[Dataset records]

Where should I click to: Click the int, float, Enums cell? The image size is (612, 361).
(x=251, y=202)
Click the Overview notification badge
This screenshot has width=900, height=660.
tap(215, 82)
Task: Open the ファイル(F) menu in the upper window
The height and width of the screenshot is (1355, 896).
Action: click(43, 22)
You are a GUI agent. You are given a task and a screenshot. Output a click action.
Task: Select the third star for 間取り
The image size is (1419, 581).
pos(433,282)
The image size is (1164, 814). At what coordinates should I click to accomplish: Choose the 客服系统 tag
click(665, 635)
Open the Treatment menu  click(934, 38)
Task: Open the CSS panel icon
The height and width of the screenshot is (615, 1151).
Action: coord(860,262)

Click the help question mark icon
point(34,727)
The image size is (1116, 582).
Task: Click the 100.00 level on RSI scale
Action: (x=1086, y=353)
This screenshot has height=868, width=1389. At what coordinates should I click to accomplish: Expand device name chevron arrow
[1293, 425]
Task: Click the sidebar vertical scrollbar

AIM OF THE EXERCISE> Exactly the lines from the one containing "The height and width of the screenshot is (1355, 896)." through the final line of the records must appear in your reply, and no others.

EXERCISE ANSWER>
The height and width of the screenshot is (1355, 896).
Action: click(43, 22)
You are a GUI agent. You are given a task and a screenshot. Output a click action.
Task: Select the third star for 間取り
The image size is (1419, 581).
pos(433,282)
The image size is (1164, 814). At what coordinates should I click to accomplish: Choose the 客服系统 tag
click(665, 635)
Open the Treatment menu  click(934, 38)
Task: Open the CSS panel icon
The height and width of the screenshot is (615, 1151).
Action: coord(860,262)

Click the help question mark icon
point(34,727)
The image size is (1116, 582).
Task: Click the 100.00 level on RSI scale
Action: (x=1086, y=353)
This screenshot has height=868, width=1389. At what coordinates should I click to accomplish: Expand device name chevron arrow
[1293, 425]
Task: Click the sidebar vertical scrollbar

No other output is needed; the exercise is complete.